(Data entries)
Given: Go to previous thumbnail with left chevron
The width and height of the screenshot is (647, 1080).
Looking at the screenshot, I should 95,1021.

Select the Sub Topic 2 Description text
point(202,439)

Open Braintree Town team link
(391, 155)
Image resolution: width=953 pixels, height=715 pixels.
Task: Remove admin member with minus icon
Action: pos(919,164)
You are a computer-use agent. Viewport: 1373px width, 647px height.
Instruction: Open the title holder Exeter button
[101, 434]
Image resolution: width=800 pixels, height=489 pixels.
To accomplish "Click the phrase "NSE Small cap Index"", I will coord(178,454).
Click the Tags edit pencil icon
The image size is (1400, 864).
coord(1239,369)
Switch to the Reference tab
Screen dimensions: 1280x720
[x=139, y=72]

Task brief:
Copy the line containing "Image resolution: width=800" and every line after it, through the last line of the records. Include nothing else.

Your response:
Image resolution: width=800 pixels, height=489 pixels.
To accomplish "Click the phrase "NSE Small cap Index"", I will coord(178,454).
Click the Tags edit pencil icon
The image size is (1400, 864).
coord(1239,369)
Switch to the Reference tab
Screen dimensions: 1280x720
[x=139, y=72]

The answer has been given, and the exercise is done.